Dernier grand poste émetteur mis en avant dans le cadre de ce bilan environnemental, le stockage des fruits et légumes et leur conservation, qui correspond à 7 % des émissions de GES, expliquée en grande partie par les chambres froides.
Décarboner les serres
Dans l’objectif de décarboner la filière, « un des premiers leviers consiste à réduire les émissions des serres de production ». L’ajout d’un second écran thermique et l’optimisation de la gestion climatique sont les pistes retenues. Toutefois, le coût moyen pour équiper un hectare de serre avec un second écran s’élève à 100 000 euros, indique la filière.
Quant à l’utilisation des engins agricoles, l’étude présentée encourage le développement de plateformes électriques pour les vergers. Prenant l’exemple des vergers de pommiers, la filière estime à 170 millions d’euros l’investissement nécessaire pour les équiper de plateformes électriques, encore un investissement élevé.

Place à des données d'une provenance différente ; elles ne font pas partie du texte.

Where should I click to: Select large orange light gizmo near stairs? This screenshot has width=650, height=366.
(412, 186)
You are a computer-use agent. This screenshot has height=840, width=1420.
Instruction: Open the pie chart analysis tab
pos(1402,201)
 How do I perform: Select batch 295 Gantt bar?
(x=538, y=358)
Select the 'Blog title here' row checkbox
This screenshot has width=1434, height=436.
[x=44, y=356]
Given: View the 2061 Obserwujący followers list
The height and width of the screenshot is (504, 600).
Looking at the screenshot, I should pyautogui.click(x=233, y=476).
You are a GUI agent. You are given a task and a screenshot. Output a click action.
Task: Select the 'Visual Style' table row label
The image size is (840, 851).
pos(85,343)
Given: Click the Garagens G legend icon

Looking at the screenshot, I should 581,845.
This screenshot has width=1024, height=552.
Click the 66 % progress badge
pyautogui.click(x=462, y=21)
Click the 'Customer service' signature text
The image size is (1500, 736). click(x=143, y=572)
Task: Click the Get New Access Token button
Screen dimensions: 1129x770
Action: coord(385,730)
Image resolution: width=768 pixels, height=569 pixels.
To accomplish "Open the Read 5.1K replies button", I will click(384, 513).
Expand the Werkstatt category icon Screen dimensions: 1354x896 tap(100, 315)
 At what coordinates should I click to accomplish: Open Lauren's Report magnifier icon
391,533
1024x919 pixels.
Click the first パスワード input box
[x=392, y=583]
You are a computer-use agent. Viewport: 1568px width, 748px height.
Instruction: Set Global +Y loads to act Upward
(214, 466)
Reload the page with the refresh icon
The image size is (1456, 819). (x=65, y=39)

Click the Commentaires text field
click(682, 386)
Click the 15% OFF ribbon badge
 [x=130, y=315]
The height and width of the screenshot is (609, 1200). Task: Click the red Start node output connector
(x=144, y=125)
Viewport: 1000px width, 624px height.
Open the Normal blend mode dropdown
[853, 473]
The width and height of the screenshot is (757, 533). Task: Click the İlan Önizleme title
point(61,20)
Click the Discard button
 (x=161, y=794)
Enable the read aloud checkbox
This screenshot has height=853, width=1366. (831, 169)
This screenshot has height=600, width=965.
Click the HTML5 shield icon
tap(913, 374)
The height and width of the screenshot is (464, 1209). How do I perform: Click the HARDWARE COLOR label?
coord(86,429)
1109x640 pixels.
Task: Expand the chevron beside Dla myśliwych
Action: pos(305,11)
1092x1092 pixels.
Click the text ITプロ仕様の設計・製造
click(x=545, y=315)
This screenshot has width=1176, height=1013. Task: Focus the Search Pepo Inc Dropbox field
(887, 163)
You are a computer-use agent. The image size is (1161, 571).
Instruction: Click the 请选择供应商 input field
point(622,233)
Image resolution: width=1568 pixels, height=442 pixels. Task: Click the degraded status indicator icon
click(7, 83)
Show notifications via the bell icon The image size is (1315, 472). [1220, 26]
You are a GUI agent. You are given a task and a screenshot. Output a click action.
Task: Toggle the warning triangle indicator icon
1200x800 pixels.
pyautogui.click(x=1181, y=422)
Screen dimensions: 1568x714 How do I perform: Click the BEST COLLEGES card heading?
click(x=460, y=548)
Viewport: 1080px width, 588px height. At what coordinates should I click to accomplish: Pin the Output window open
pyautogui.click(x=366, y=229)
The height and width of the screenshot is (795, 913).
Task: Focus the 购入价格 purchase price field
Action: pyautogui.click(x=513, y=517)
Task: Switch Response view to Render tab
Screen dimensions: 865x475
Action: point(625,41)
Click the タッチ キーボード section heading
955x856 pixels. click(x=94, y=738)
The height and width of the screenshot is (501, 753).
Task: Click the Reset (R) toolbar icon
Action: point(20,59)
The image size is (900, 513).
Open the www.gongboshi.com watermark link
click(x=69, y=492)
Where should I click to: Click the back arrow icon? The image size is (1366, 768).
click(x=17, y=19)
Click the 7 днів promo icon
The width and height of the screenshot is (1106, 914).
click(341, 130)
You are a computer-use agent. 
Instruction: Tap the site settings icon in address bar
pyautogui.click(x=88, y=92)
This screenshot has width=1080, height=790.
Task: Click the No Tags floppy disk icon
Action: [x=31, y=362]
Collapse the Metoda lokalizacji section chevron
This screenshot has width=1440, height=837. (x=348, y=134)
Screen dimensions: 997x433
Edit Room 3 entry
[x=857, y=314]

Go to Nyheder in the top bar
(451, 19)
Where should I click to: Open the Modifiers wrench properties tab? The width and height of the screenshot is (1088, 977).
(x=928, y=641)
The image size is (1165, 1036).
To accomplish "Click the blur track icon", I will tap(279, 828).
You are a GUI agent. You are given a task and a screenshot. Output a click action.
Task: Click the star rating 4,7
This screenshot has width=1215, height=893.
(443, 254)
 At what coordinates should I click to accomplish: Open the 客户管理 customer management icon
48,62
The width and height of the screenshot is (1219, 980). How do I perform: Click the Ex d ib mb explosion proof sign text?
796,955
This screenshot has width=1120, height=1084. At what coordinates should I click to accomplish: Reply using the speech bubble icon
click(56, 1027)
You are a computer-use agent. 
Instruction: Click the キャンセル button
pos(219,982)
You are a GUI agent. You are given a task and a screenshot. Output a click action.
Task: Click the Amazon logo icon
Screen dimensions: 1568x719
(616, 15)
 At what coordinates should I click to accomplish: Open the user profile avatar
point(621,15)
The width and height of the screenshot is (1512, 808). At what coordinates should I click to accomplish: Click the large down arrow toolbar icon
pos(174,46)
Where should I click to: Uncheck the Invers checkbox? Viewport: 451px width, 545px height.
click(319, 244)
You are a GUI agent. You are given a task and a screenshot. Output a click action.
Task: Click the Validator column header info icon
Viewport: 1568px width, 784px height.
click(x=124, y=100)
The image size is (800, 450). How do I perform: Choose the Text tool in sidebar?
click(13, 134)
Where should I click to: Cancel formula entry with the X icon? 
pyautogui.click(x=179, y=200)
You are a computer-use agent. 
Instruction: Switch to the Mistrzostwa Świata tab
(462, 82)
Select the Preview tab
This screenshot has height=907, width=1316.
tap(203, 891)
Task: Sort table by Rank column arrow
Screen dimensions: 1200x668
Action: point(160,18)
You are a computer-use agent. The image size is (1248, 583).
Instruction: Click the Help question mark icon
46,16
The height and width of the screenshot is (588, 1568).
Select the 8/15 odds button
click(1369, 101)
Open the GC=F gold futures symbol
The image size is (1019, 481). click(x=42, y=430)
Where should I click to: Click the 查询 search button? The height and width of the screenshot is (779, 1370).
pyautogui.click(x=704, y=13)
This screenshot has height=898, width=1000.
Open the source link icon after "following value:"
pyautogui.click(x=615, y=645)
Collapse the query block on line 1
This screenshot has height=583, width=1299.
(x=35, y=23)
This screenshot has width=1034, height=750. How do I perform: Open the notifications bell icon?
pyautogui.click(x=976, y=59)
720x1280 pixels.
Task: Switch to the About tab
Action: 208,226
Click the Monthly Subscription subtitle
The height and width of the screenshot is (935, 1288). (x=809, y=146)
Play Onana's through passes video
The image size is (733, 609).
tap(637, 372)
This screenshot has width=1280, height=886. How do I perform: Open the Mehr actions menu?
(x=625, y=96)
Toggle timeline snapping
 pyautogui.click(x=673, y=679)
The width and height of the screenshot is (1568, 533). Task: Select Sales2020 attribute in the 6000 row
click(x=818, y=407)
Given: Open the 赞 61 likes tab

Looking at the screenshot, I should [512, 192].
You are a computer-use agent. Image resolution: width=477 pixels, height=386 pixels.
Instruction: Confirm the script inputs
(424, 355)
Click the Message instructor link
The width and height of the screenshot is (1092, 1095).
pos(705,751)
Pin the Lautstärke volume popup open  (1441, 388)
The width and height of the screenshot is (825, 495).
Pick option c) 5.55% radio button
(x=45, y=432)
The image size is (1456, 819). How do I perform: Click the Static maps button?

Enfin, certains leviers pourraient engendrer des économies financières et peuvent ainsi paraître plus évidents à mettre en œuvre. La filière encourage à se tourner davantage vers des outils d’aide à la décision pour optimiser l’utilisation des engrais, entre autres.
En termes de faisabilité, travailler sur le mix énergétique de la production de fruits et légumes peut s’avérer particulièrement pertinent, selon l’interprofession. Fonctionner avec des pompes à chaleur, privilégier le biogaz, ou encore récupérer de la chaleur des sites industriels quand cela est possible, sont des leviers avec un fort impact sur la réduction de GES.
Les vergers, des stockeurs de carbone
La filière des fruits et légumes met en valeur un autre atout, insiste Interfel : ses vergers ont un potentiel de stockage de carbone non négligeable. Un potentiel qui se chiffre à 2,8 tonnes d’équivalent CO2 par an et par hectare, au sein des vergers fruitiers. L’ensemble des vergers français peut ainsi permettre de stocker 0,337 million de tonnes d’équivalent CO2 par an. « En incluant le potentiel de stockage des haies et des sols enherbés, les vergers fruitiers sont des stockeurs nets de carbone », affirme Interfel.
De cette évaluation environnementale, l’interprofession retient plusieurs voies à mettre en œuvre, dont le développement d’outils d’aide à la décision pour accompagner l’adoption de pratiques moins émettrices. Enfin, l’interprofession indique qu’elle va poursuivre le travail avec les opérateurs et parties prenantes des filières pour compléter l’identification de leviers économiques viables. Son souhait étant d’inscrire ces travaux sur l’impact environnemental dans une démarche d’amélioration continue, notamment en perspective d’un prochain affichage environnemental.